Passage provided —
——————————

A practical pros-and-cons guide for local IT providers thinking about OpenAI's new advertising platform — who it's right for, who it's not, and how to tell the difference.
OpenAI recently launched advertising inside ChatGPT. For MSPs who’ve built their lead generation on Local SEO, Google Ads, and referrals, the obvious question is: should I pay attention to this?
The honest answer is: probably not right now, but for the right MSP, in the right location, targeting the right buyer, there’s a real opportunity worth exploring.
THE BOTTOM LINE UPFRONT
ChatGPT ads are not a replacement for Google Search or referrals. They’re a new way to reach a specific buyer earlier in their decision process: the non-technical SMB operator who just realized their IT situation is a problem.
For local US MSPs willing to test a problem-led offer in the right verticals, it’s worth a small experiment. For everyone else, watch and wait.
What are ChatGPT Ads, exactly?
In early 2025, OpenAI began rolling out a sponsored results format inside ChatGPT. When a user asks a question that matches an advertiser’s targeting, a clearly labeled ad can appear at the bottom of ChatGPT’s response. Critically, the ad doesn’t change or influence what ChatGPT actually says — it sits below the answer as a separate, labeled unit.
How it works:
User asks ChatGPT a question
Example: "How do I know if my small business needs an IT support company?"
ChatGPT answers normally
The ad has no influence over what ChatGPT says. The answer is unchanged.
A labeled ad appears below the response
Matched to the context and intent of the conversation — not an exact keyword.

——————————

Task details —
Copy the part of the guide on ChatGPT ads starting at "OpenAI recently launched" and ending at "attention to this?", substituting "managed service providers" for "MSPs". The rows have no role in any of this.

Source records

——————————

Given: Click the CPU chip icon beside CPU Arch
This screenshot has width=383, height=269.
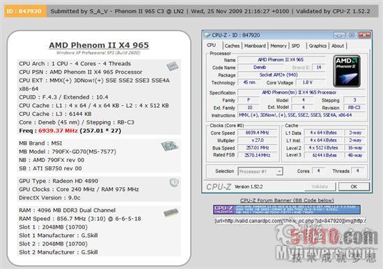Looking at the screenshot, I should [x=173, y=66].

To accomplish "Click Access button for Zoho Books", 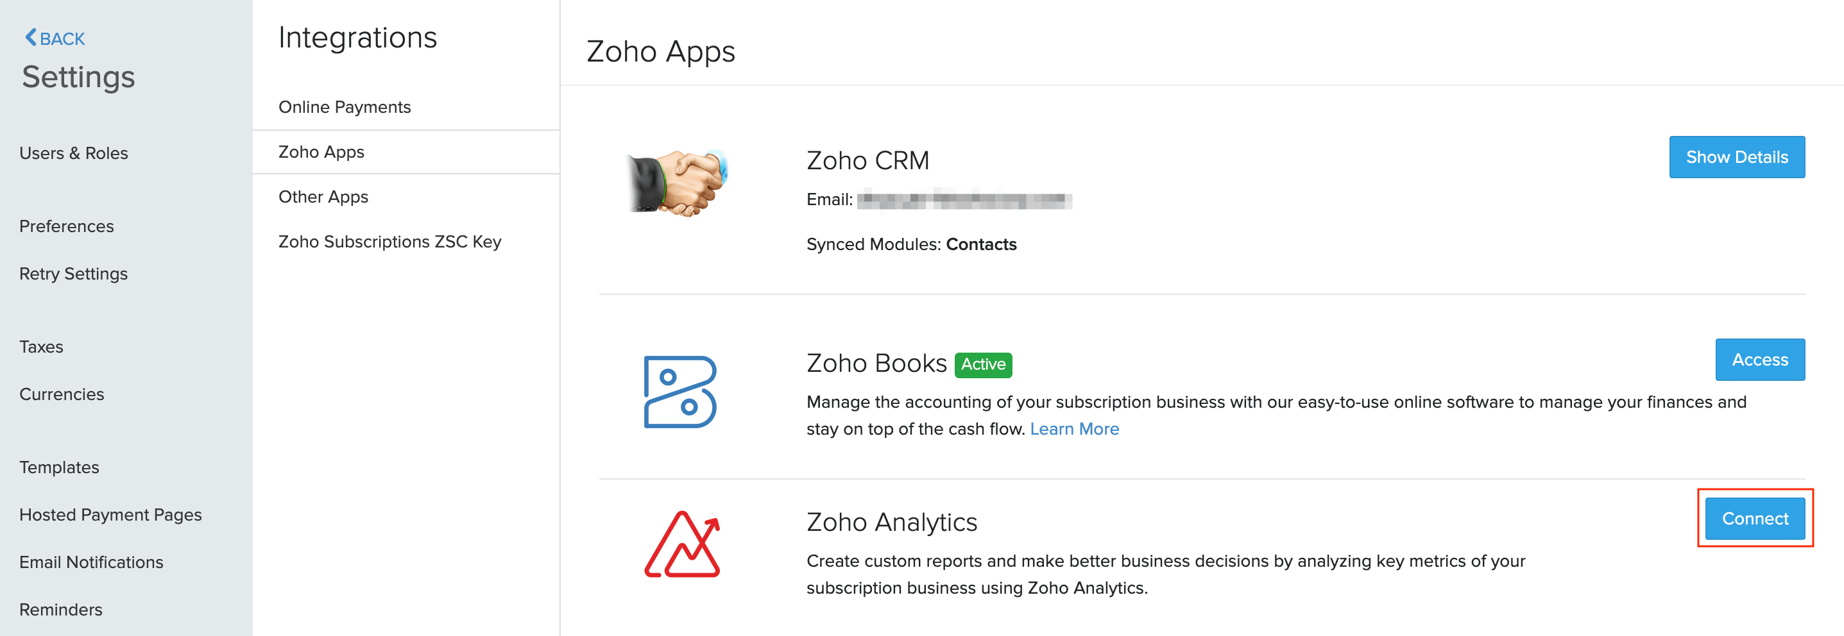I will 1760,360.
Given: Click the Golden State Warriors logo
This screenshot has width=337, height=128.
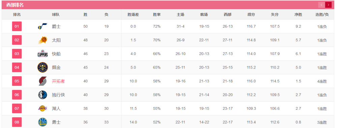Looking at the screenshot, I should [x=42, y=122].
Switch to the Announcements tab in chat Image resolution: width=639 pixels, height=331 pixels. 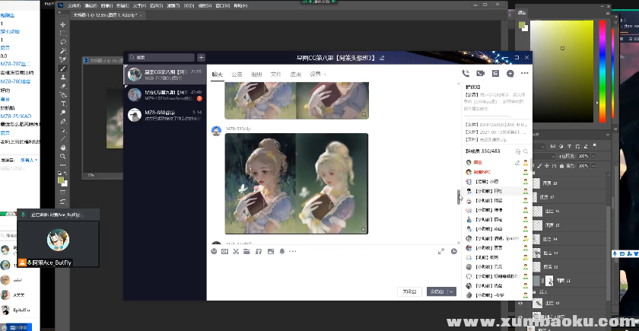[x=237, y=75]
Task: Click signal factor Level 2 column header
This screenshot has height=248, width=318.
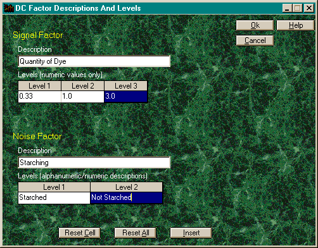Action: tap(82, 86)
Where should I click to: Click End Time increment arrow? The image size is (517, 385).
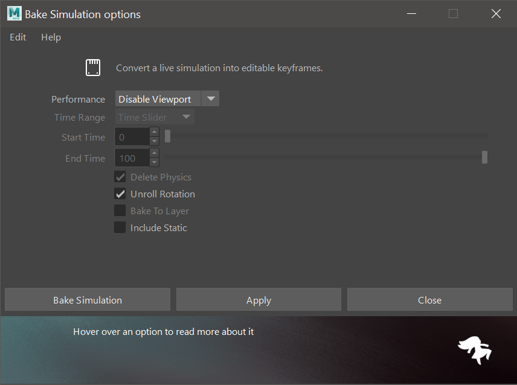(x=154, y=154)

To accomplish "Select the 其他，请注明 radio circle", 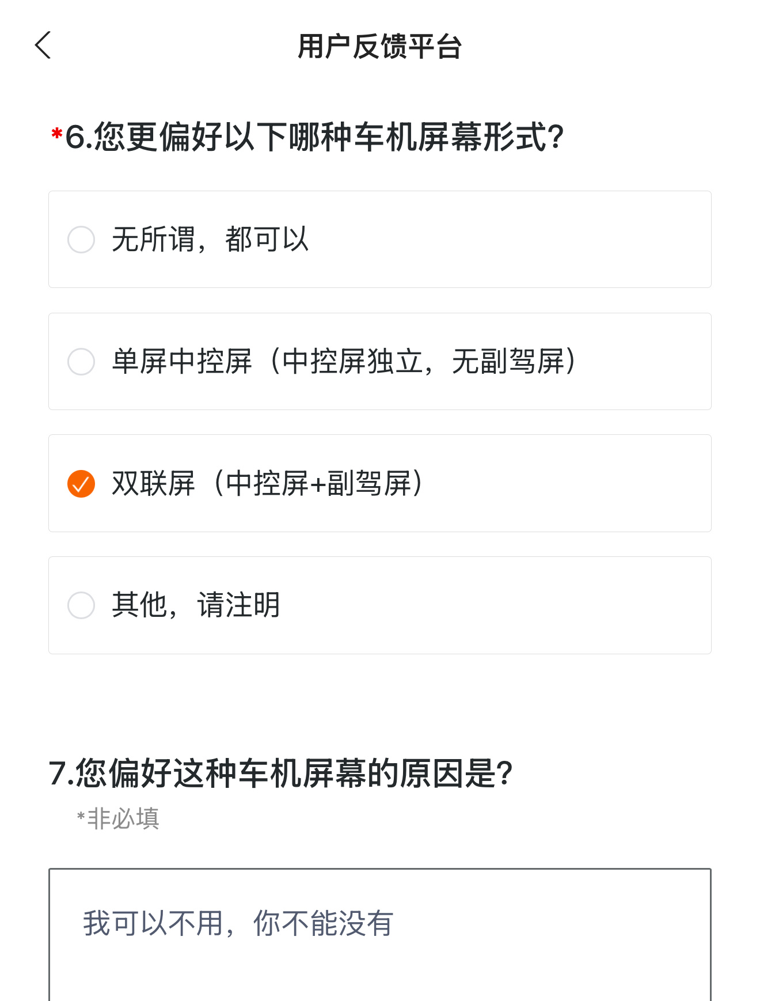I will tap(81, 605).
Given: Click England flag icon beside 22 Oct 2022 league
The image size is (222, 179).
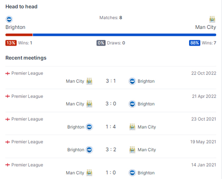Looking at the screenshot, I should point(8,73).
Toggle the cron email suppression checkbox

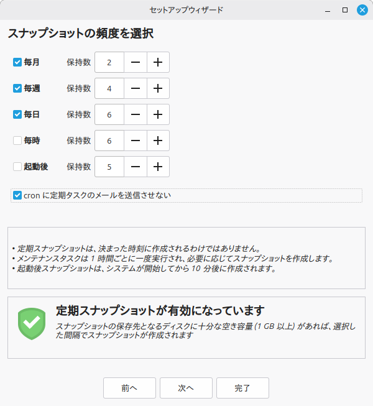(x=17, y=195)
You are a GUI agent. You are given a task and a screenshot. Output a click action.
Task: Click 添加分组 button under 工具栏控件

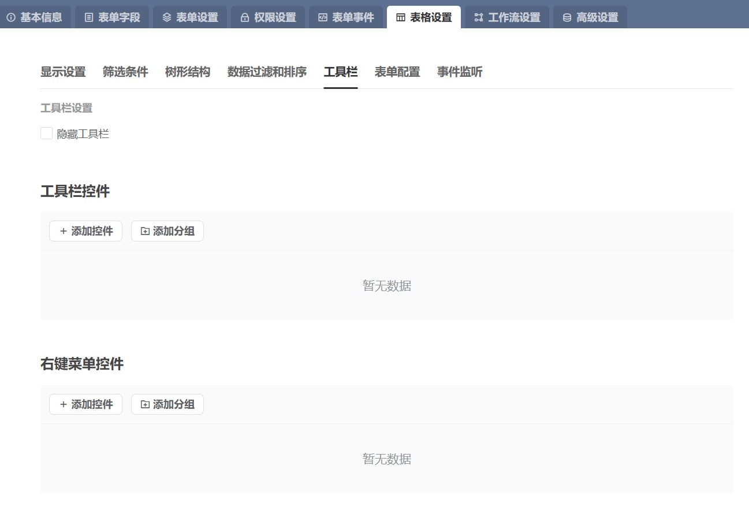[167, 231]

——————————

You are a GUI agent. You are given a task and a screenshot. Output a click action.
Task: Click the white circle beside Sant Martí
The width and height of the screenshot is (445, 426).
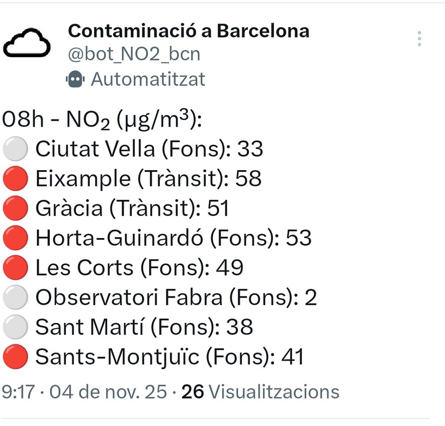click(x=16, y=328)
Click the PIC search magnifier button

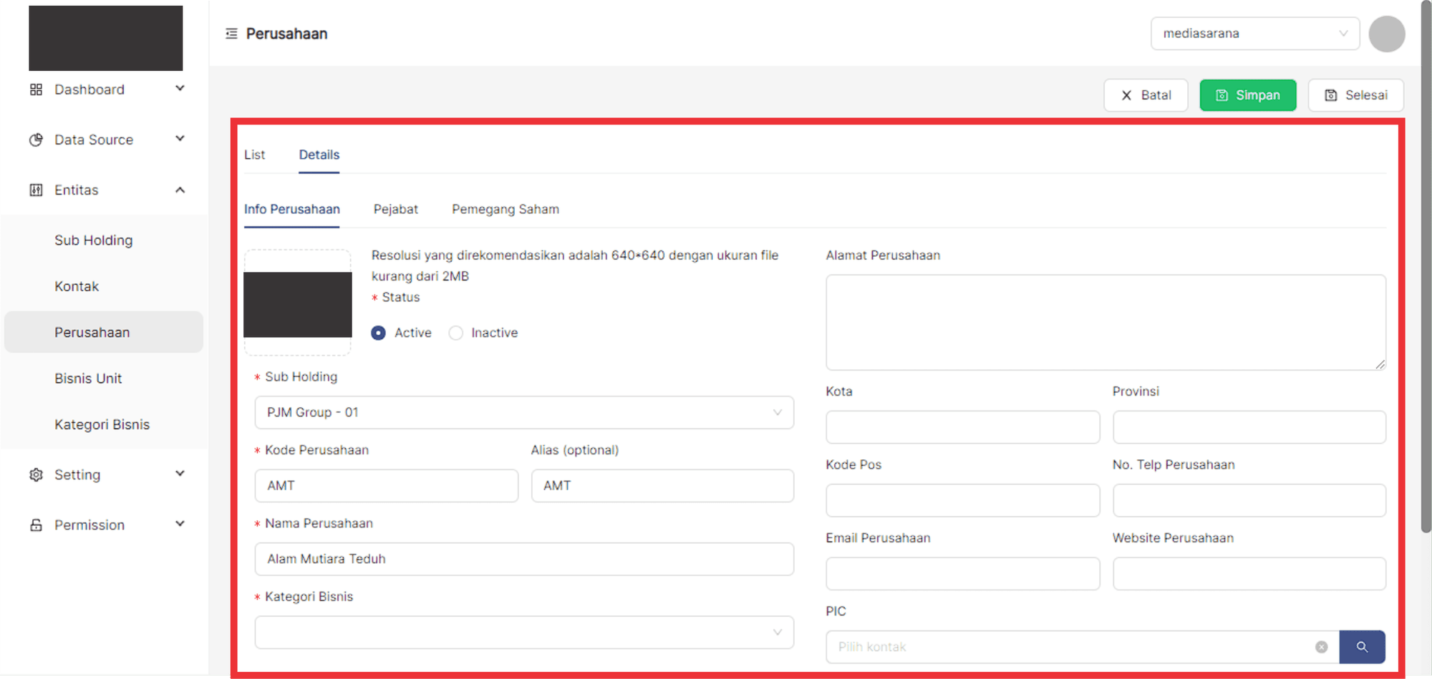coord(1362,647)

——————————

Completed task —
OpenAI recently launched advertising inside ChatGPT. For managed service providers who’ve built their lead generation on Local SEO, Google Ads, and referrals, the obvious question is: should I pay attention to this?